I've always had a tough time understanding a couple things. First, I've never understood the outrage at the money multiplier/endogenous money stuff. At best it's a semantic difference (this is largely true of "endogenous money" I think, where it boils down to whether the FOMC is "accommodating" banks or whether you want to think about its bond market activities as more pro-active - it's a sin of omission vs. sin of commission argument). On the money multiplier I think Nick makes the right point that the multiplier is the same no matter where the injections occur. Noting that central banks sometimes inject money (the pro-active view of the FOMC) certainly doesn't rule out the idea that "loans create deposits". Whether loans create deposits or deposits create loans depends on one thing: at which step in the Macro 101 exercise you start tuning in.

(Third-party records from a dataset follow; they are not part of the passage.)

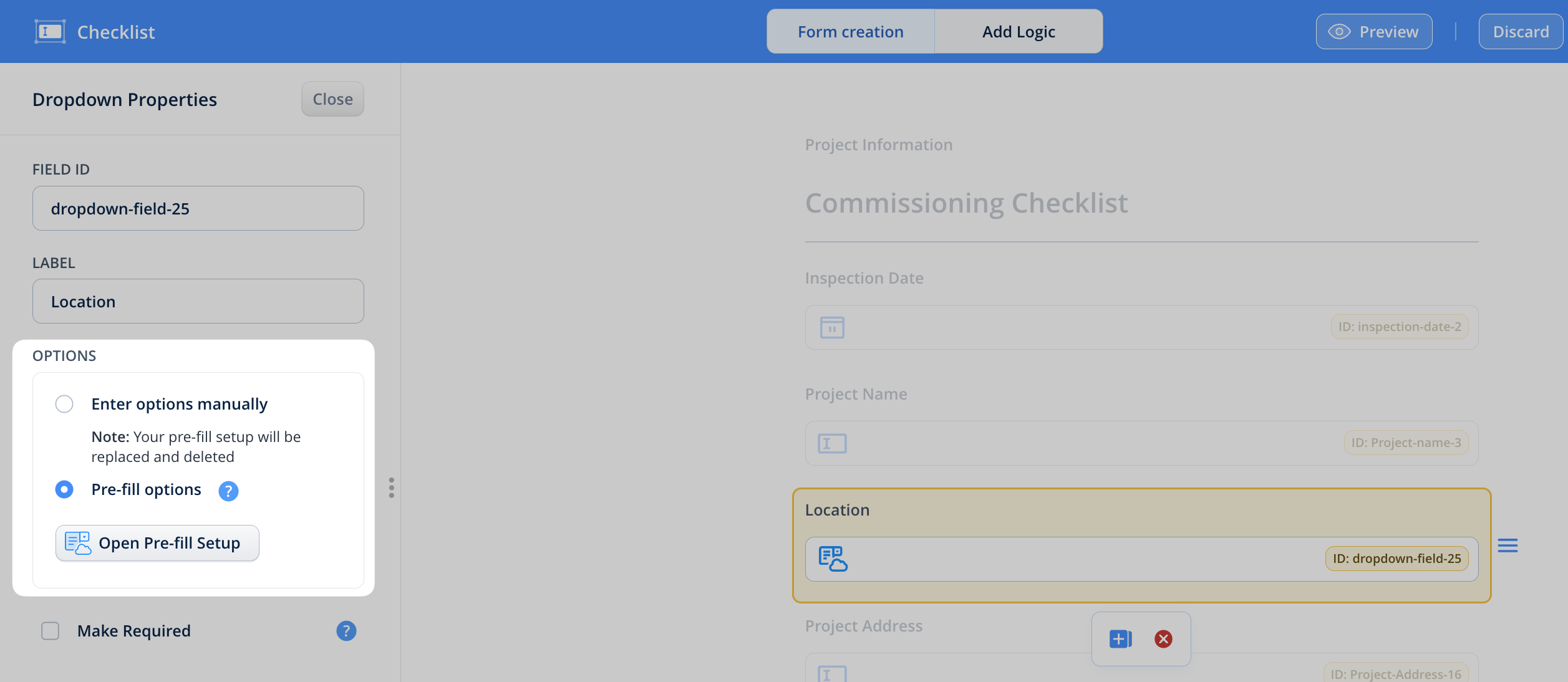The height and width of the screenshot is (682, 1568).
Task: Click the Checklist form icon in header
Action: coord(50,32)
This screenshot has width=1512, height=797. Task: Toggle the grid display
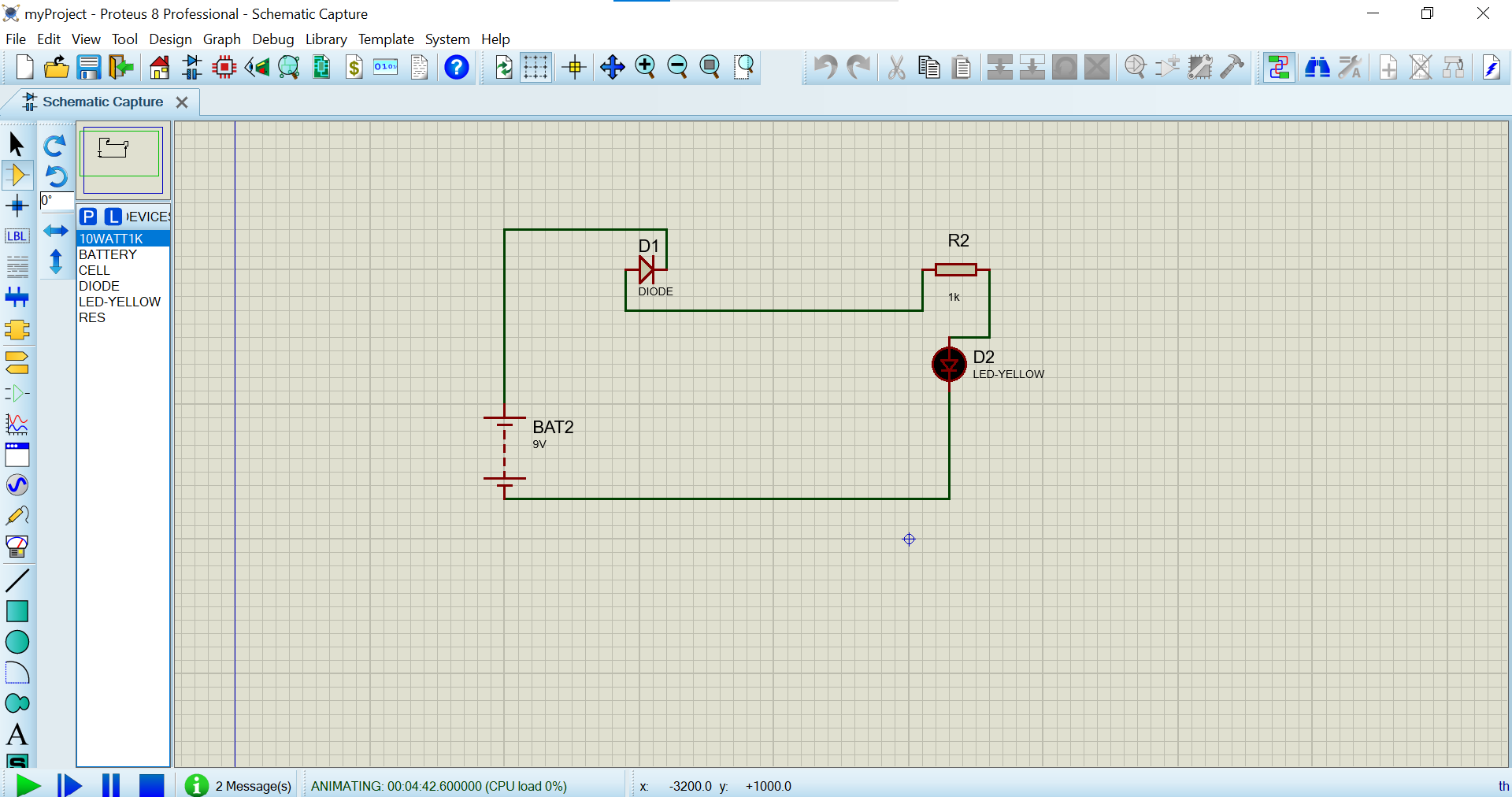[536, 68]
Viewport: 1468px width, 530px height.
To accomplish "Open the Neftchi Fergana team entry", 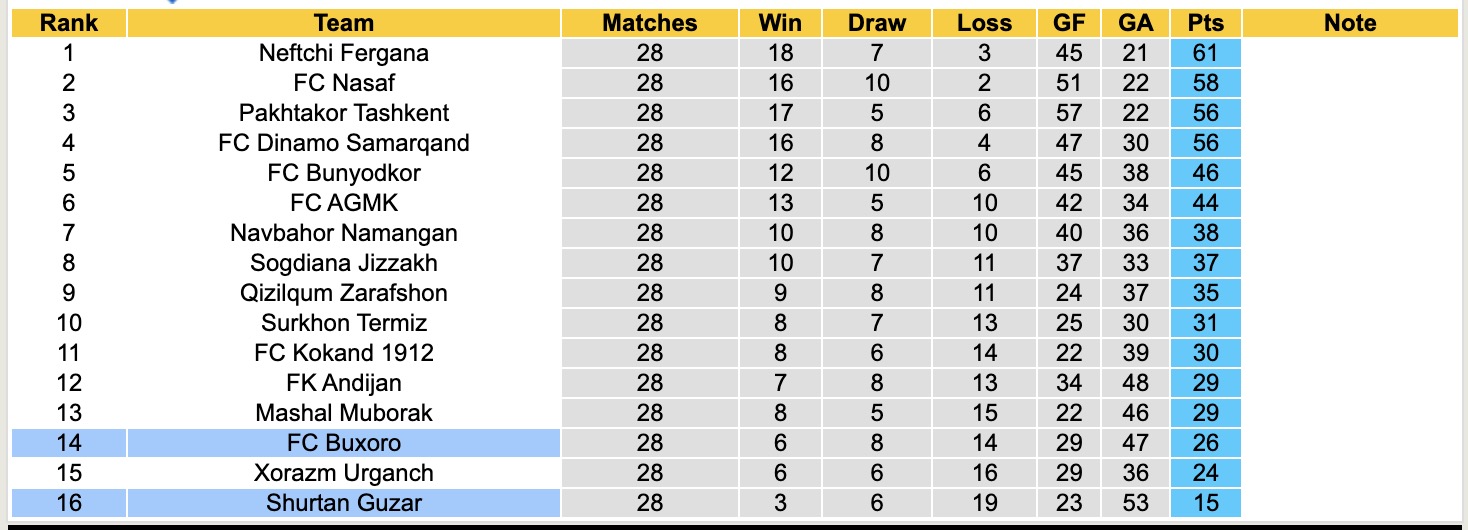I will click(343, 53).
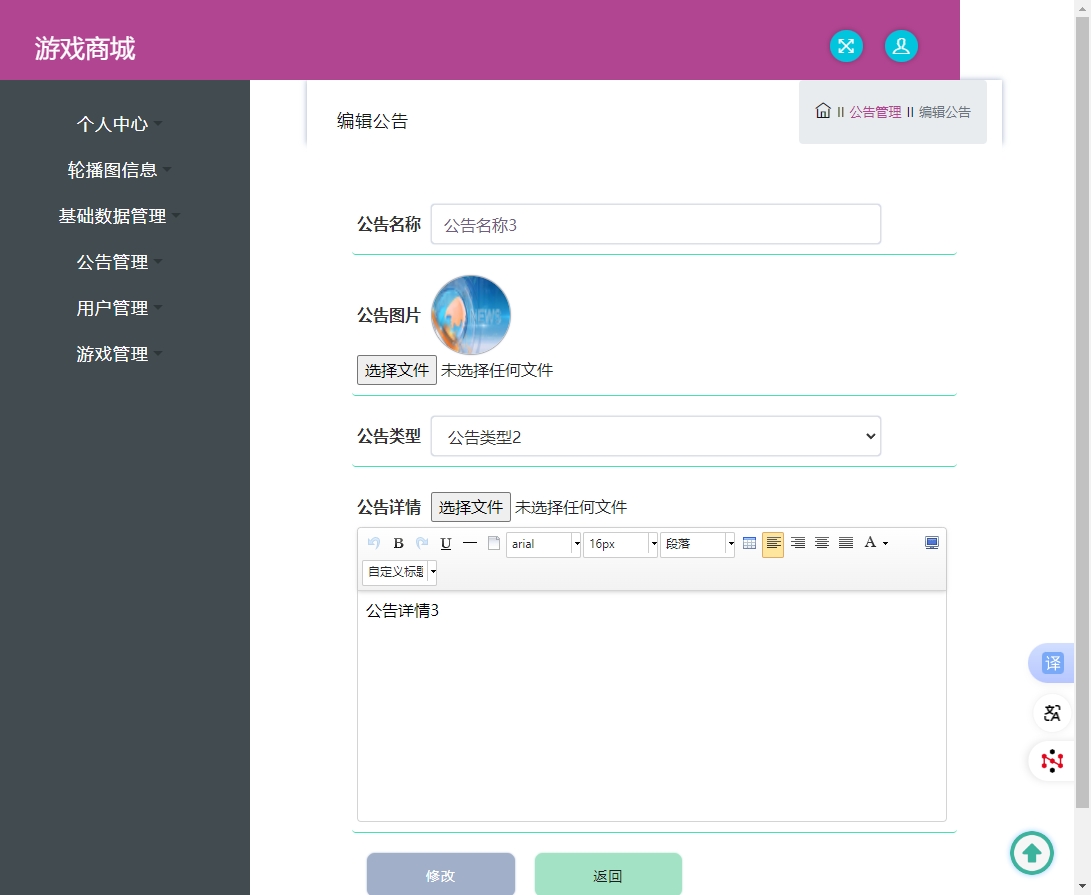Undo last edit in the announcement editor

coord(373,543)
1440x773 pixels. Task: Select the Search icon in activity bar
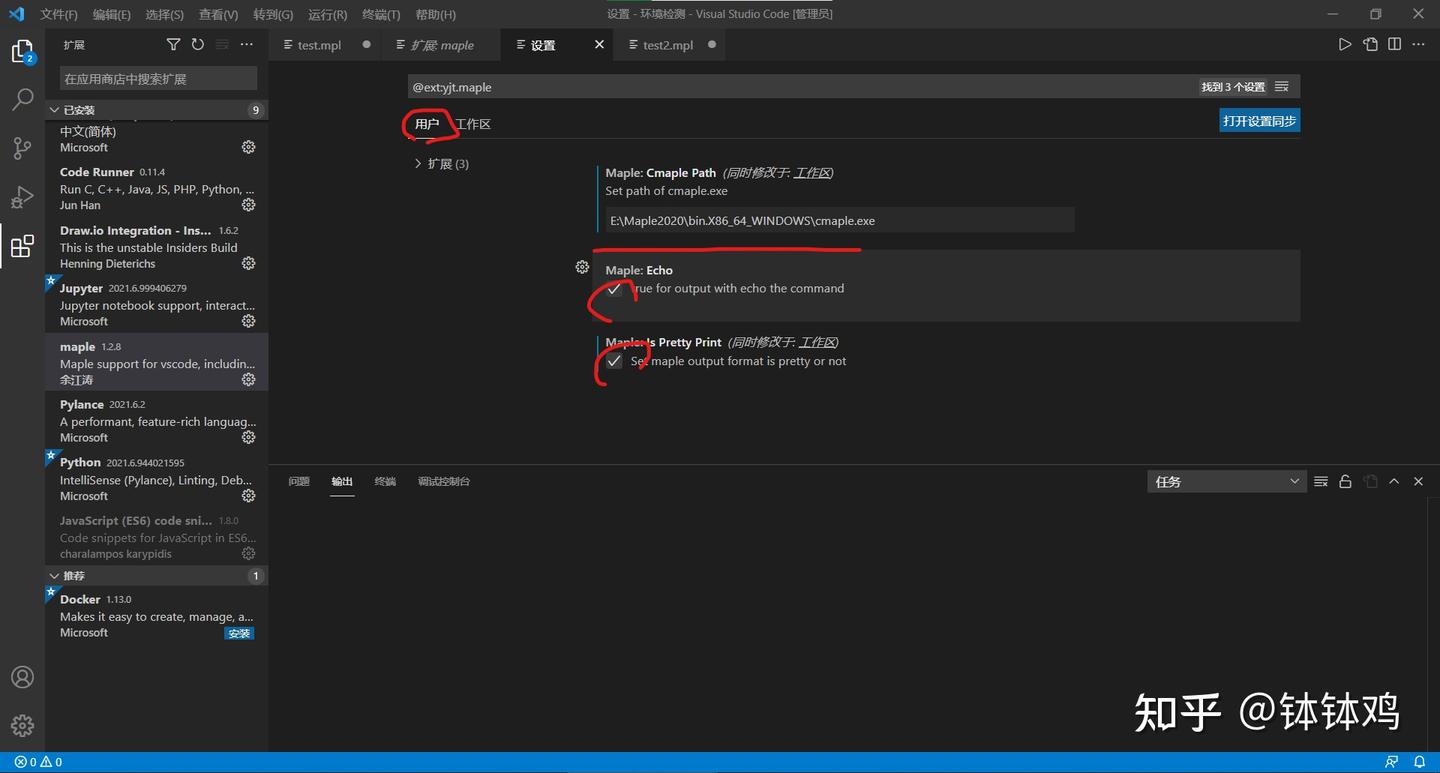tap(22, 99)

This segues nicely into the equally odd treatment of the Keynesian multiplier. This one I think is even more right-there-in-front-of-you than the money stuff. Whether you're reading it in the Keynesian original (where the chapter on the multiplier doesn't even HAVE a G and everything is talked about in terms of I!), or in modern textbooks (where neither I nor G are functions of income and enter the equations in the exact same ways). When I TAed for our big intro macro lecture and I did my review lectures I made them work through both and show that they got the same answer, so that they understood why the model works the way it does: the income/expenditure equation and the consumption function, not some magical powers of the government.
Finally, I've never understood the tendency to treat Old Keynesians like troglodytes and New Keynesians as sophisticates when it comes to the main components of the model. All of the important elements of the Old Keynesian model are in the New Keynesian model. That's why it's a called "Keynesian". What the New Keynesian model adds is some dotting of the i's and crossing of the t's: more realistic price formation, expectation formation, etc. Some things drop out, too. You're better served going to Nick's post for that.